I had a bad experience with one of my rats who ripped open his stitches 3 times. In the end we had to get a small cone from the vet (it didn't cost me much) and tied it around his neck with a thin bandage (quite tight though, because they pull them off easily - sometimes you need to fashion a harness around their front two legs too)

I now use these cones with any stitches/ops, regardless of whether the rat has tried to chew. Simply because I don't want to run the risk of stray teethies when my back is turned from stitch-watch.

I make sure I keep it on for 5/7 days, depending on how well the wound heals. They adapt to eating easily after the first day or so

EDIT










Ritchie - looking non-too-happy with his cone after an external growth removal. Apologies about the poor quality, it's from my phone


----------



## lilspaz68 (Feb 24, 2007)

*Re: Chihiro had surgery for a tumor and ripped her stitches*

Did your vet give the rat pain meds? Did you get any to take home? THAT is the best way of stopping them from messing with the incision.

There are OTC meds you can use (like infant tylenol) but you need to know the weight of the rat to figure out the dosage.

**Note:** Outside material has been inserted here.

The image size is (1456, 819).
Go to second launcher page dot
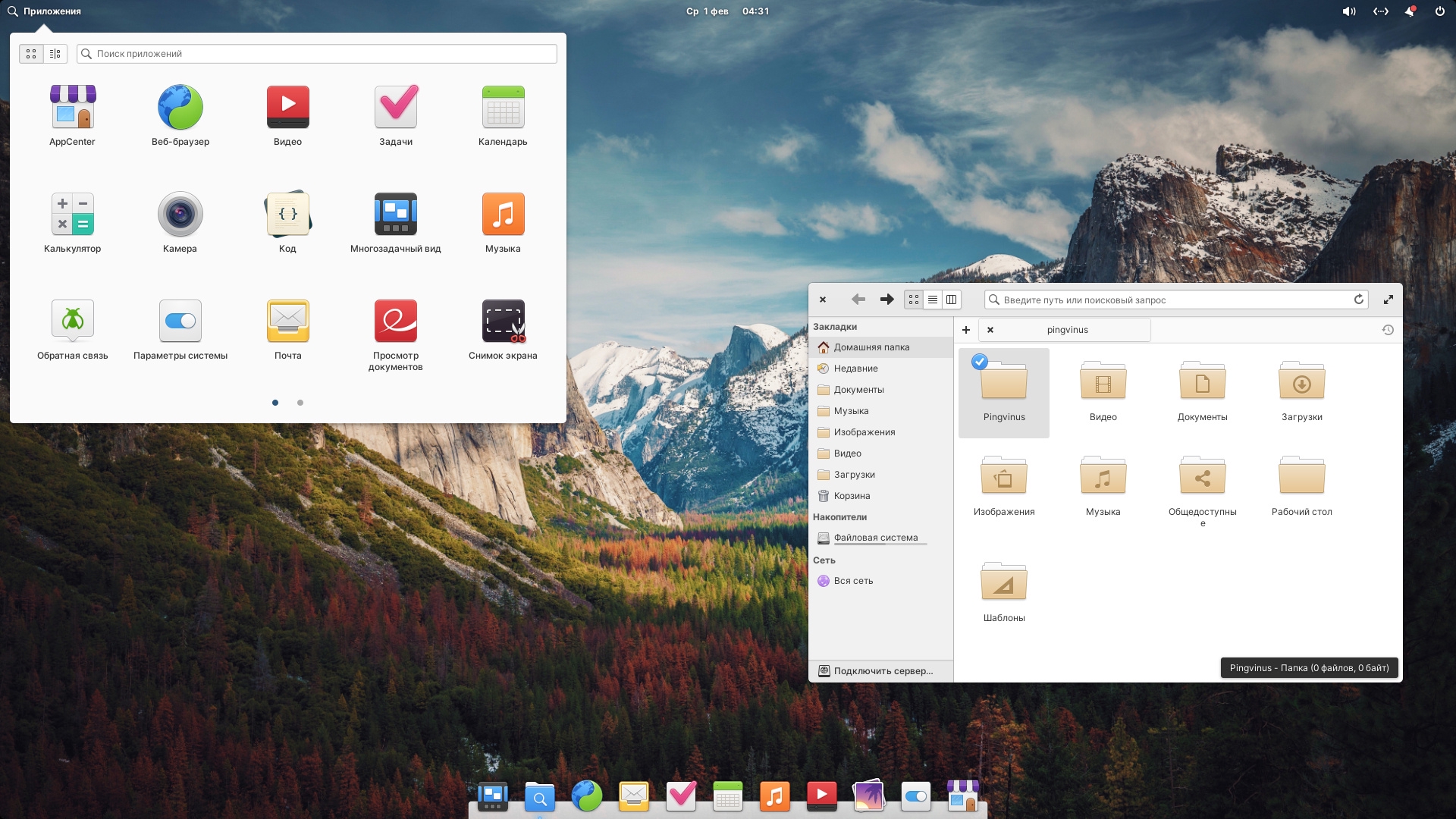point(300,403)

If you get her stitched up again, ask them to use glue as well as stitches. That should help. Oh and a tube of pantyhose works well to hold a bandage in place or even the stuff you use to wrap sprains...(can't remember the name right now, pre-coffee :roll


----------



## ration1802 (Sep 25, 2007)

*Re: Chihiro had surgery for a tumor and ripped her stitches*

How the heck do you keep them in it? Whenever I've tried they manage to sausage-slip out of the darn thing! That's why I use the cones lol

And that sprain stuff I think we call TubiGrip (or something) her (UK)


----------



## lilspaz68 (Feb 24, 2007)

*Re: Chihiro had surgery for a tumor and ripped her stitches*

Ration did they give you pain meds?


----------



## ration1802 (Sep 25, 2007)

*Re: Chihiro had surgery for a tumor and ripped her stitches*

Initially, directly post op. I've never been given them to take home with me.


----------



## lilspaz68 (Feb 24, 2007)

*Re: Chihiro had surgery for a tumor and ripped her stitches*



Ration1802 said:


> Initially, directly post op. I've never been given them to take home with me.


and therein lies the problem.  For some reason, a lot of vets don't believe they need pain management after a surgery, and that is insane. Is she still worrying her incision? If she is I will help you work out something OTC like Infant Motrin concentrated drops).


----------



## Monkey (Nov 2, 2007)

*Re: Chihiro had surgery for a tumor and ripped her stitches*

and therein lies the problem.  For some reason, a lot of vets don't believe they need pain management after a surgery, and that is insane. Is she still worrying her incision? If she is I will help you work out something OTC like Infant Motrin concentrated drops).[/quote]

I didn't realize I could give infant Motrin to my rat. We just had her back to the vet and they put staples rather than stitches. She had a cone but I removed it as it was causing her too much stress and she was hurting herself. Chihiro doesn't quiet weight a pound. She was something like .9 on the scale but not sure what that was. Do you think giving Motrin to Chihiro will help her leave the staples alone. She isn't bothering them so far....to tired from fighting the cone and she is sleeping right now....but then it wasn't until the 2nd day after surgery did she tear the stitches out.

Thanks
Deb


----------